Blangpidie (ANTARA) - Wakil Bupati Aceh Barat Daya (Abdya),  Zaman Akli menyatakan program TNI Manunggal Membangun Desa (TMMD) ke-128 tahun 2026 merupakan wujud nyata pengabdian dan sinergi antara TNI, pemerintah daerah serta masyarakat dalam mempercepat pembangunan desa.

"Program ini bukan sekadar pembangunan fisik, tetapi juga bentuk kolaborasi kuat untuk membangun daerah secara bersama-sama," kata Zaman Akli saat membuka program TMMD di Abdya, Rabu.

Zaman mengatakan, TMMD merupakan program terpadu lintas sektoral yang telah terbukti memberikan dampak positif bagi percepatan pembangunan, khususnya di wilayah pedesaan atau daerah terisolir.

Menurutnya, kehadiran TNI di tengah masyarakat mampu menjawab kebutuhan dasar warga, sekaligus membuka akses ekonomi baru guna meningkatkan kesejahteraan berkelanjutan.

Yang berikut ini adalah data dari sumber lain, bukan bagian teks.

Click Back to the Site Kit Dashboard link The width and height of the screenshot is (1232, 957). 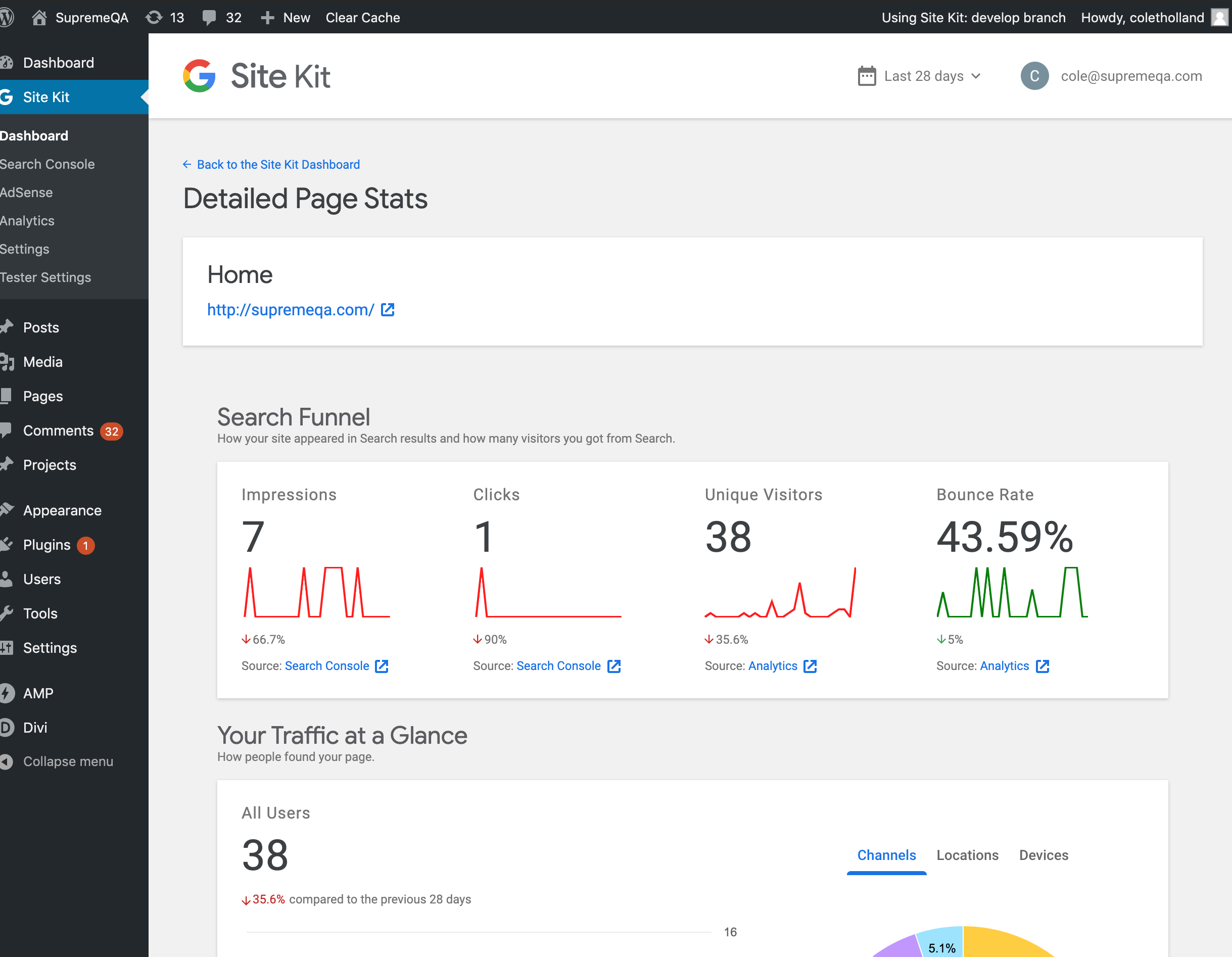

"Kita tidak hanya membangun infrastruktur seperti jalan, tetapi juga membangun semangat kebersamaan dan gotong royong," ujarnya.

Wabup menegaskan, keberhasilan program TMMD ini sangat bergantung pada partisipasi aktif masyarakat. Karena itu, kepada Ia masyarakat untuk menyukseskan kegiatan yang berlangsung selama 30 hari tersebut.

"Mari kita jaga kebersamaan dan perkuat persatuan dalam membangun daerah yang kita cintai ini," kata Zaman Akli.

Sementara itu, Dandim 0110/Abdya, Letkol Inf Rana Mega Al-Amin, menyebutkan sasaran fisik utama TMMD kali ini meliputi pembukaan badan jalan sepanjang 2.500 meter dengan lebar delapan meter.

Selain infrastruktur jalan, Satgas TMMD juga fokus pada sasaran non-fisik dan rehabilitasi fasilitas umum, diantaranya pembangunan lima titik sumber air bersih.

"TMMD ini juga fokus pada rehabilitasi lima unit rumah tidak layak huni (RTLH), pembangunan lima unit MCK, serta penyaluran 100 paket makanan tambahan untuk penanganan stunting," demikian Letkol Inf Rana Mega Al-Amin.